- To be done
Reproduce the following data line for line, with no changes.

[Dataset records]
┄┄┄┄┄┄

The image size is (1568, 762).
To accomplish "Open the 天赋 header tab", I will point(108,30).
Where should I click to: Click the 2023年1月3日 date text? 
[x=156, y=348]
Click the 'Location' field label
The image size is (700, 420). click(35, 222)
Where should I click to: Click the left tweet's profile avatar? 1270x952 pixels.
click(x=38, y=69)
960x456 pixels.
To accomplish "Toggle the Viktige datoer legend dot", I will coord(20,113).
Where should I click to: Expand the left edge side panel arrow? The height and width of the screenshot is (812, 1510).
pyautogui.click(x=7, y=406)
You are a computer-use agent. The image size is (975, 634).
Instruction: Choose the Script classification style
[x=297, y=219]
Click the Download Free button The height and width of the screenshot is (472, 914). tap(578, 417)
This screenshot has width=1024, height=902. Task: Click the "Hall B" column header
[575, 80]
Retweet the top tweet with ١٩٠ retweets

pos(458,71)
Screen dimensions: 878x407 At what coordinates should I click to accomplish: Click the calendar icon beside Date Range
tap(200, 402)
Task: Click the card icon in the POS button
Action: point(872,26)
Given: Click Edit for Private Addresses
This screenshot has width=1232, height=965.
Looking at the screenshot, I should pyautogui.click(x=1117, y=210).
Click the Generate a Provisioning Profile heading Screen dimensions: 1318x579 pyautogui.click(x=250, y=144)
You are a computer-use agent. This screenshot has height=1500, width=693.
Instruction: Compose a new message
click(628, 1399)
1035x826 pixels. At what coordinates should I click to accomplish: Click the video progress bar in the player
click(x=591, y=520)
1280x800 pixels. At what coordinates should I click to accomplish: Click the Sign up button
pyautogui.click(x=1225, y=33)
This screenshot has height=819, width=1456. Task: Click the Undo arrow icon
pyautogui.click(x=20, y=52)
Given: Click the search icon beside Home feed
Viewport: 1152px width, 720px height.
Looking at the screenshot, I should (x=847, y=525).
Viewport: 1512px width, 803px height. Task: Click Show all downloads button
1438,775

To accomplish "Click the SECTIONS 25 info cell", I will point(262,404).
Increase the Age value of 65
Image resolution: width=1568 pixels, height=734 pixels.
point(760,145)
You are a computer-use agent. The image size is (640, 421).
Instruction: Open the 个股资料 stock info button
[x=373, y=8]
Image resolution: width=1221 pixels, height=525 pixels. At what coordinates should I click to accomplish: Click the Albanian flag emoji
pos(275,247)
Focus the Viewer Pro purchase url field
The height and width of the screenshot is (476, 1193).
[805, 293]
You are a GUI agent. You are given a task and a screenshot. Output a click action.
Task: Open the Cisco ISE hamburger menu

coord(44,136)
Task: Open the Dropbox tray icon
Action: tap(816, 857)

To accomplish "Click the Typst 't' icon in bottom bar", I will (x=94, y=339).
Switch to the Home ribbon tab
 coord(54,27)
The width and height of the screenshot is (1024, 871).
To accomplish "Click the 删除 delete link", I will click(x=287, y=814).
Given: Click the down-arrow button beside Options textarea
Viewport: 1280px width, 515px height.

┄┄┄┄┄┄

- Task response
The image size is (1568, 762).
To accomplish "Open the 天赋 header tab", I will point(108,30).
Where should I click to: Click the 2023年1月3日 date text? 
[x=156, y=348]
Click the 'Location' field label
The image size is (700, 420). click(35, 222)
Where should I click to: Click the left tweet's profile avatar? 1270x952 pixels.
click(x=38, y=69)
960x456 pixels.
To accomplish "Toggle the Viktige datoer legend dot", I will coord(20,113).
Where should I click to: Expand the left edge side panel arrow? The height and width of the screenshot is (812, 1510).
pyautogui.click(x=7, y=406)
You are a computer-use agent. The image size is (975, 634).
Instruction: Choose the Script classification style
[x=297, y=219]
Click the Download Free button The height and width of the screenshot is (472, 914). tap(578, 417)
This screenshot has width=1024, height=902. Task: Click the "Hall B" column header
[575, 80]
Retweet the top tweet with ١٩٠ retweets

pos(458,71)
Screen dimensions: 878x407 At what coordinates should I click to accomplish: Click the calendar icon beside Date Range
tap(200, 402)
Task: Click the card icon in the POS button
Action: point(872,26)
Given: Click Edit for Private Addresses
This screenshot has width=1232, height=965.
Looking at the screenshot, I should pyautogui.click(x=1117, y=210).
Click the Generate a Provisioning Profile heading Screen dimensions: 1318x579 pyautogui.click(x=250, y=144)
You are a computer-use agent. This screenshot has height=1500, width=693.
Instruction: Compose a new message
click(628, 1399)
1035x826 pixels. At what coordinates should I click to accomplish: Click the video progress bar in the player
click(x=591, y=520)
1280x800 pixels. At what coordinates should I click to accomplish: Click the Sign up button
pyautogui.click(x=1225, y=33)
This screenshot has height=819, width=1456. Task: Click the Undo arrow icon
pyautogui.click(x=20, y=52)
Given: Click the search icon beside Home feed
Viewport: 1152px width, 720px height.
Looking at the screenshot, I should (x=847, y=525).
Viewport: 1512px width, 803px height. Task: Click Show all downloads button
1438,775

To accomplish "Click the SECTIONS 25 info cell", I will point(262,404).
Increase the Age value of 65
Image resolution: width=1568 pixels, height=734 pixels.
point(760,145)
You are a computer-use agent. The image size is (640, 421).
Instruction: Open the 个股资料 stock info button
[x=373, y=8]
Image resolution: width=1221 pixels, height=525 pixels. At what coordinates should I click to accomplish: Click the Albanian flag emoji
pos(275,247)
Focus the Viewer Pro purchase url field
The height and width of the screenshot is (476, 1193).
[805, 293]
You are a GUI agent. You are given a task and a screenshot. Output a click action.
Task: Open the Cisco ISE hamburger menu

coord(44,136)
Task: Open the Dropbox tray icon
Action: tap(816, 857)

To accomplish "Click the Typst 't' icon in bottom bar", I will (x=94, y=339).
Switch to the Home ribbon tab
 coord(54,27)
The width and height of the screenshot is (1024, 871).
To accomplish "Click the 删除 delete link", I will click(x=287, y=814).
Given: Click the down-arrow button beside Options textarea
Viewport: 1280px width, 515px height.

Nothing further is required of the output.